Find each line below containing the word "computer" and copy it.

═══ Dataset content

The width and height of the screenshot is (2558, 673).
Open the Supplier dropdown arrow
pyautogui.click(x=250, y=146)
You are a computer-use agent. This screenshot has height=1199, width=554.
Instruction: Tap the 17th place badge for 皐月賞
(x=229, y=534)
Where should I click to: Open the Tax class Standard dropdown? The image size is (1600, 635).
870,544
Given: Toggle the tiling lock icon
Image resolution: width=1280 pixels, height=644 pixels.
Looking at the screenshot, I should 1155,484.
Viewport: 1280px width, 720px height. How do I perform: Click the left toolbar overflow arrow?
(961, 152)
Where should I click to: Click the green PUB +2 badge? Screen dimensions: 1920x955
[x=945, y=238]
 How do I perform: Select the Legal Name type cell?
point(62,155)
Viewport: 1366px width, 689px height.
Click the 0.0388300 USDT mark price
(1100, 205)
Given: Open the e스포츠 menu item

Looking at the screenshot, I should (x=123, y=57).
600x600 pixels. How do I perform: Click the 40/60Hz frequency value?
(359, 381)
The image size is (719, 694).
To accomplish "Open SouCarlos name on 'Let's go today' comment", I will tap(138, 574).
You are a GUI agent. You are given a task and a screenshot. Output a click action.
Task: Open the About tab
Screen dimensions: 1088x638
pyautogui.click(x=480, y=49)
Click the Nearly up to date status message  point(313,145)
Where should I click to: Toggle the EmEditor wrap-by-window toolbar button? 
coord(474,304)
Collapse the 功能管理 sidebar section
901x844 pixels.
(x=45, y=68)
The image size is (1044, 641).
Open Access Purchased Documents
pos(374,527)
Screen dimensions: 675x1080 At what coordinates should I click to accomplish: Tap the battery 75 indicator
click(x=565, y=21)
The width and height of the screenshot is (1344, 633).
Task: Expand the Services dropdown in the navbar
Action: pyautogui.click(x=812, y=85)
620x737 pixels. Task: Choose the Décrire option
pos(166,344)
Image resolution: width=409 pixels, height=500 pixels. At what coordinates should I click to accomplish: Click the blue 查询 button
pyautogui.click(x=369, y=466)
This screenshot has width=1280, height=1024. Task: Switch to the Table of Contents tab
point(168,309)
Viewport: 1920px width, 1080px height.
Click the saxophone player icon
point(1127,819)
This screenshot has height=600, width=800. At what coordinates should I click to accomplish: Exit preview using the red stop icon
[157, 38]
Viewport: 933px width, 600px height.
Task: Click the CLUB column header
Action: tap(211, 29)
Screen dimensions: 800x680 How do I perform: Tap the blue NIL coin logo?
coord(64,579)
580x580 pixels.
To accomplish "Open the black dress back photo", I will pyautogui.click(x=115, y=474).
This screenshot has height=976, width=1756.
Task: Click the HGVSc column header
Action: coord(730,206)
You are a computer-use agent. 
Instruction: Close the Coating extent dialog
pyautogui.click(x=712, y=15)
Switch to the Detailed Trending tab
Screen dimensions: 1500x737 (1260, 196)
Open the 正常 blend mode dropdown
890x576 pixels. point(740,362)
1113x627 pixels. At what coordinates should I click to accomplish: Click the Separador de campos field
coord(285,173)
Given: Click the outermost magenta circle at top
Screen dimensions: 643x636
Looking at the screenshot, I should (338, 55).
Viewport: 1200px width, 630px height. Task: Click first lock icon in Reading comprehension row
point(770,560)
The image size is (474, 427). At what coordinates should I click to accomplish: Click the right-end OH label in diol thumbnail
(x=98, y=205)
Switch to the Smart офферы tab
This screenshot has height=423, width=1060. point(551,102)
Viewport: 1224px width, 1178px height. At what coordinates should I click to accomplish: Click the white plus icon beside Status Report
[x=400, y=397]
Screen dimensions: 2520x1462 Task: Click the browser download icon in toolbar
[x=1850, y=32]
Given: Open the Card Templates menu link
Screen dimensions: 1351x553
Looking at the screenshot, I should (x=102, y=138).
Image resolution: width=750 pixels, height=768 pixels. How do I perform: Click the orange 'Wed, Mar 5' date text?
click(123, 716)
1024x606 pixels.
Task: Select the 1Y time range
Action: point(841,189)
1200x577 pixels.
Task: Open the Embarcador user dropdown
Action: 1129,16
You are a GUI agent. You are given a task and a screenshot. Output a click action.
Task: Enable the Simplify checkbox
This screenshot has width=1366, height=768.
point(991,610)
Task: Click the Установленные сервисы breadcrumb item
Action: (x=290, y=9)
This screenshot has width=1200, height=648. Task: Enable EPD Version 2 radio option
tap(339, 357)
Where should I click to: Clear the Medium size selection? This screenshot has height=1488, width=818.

══════

--- Solution for this problem ---
You are a computer-use agent. This screenshot has height=1199, width=554.
You are a computer-use agent. 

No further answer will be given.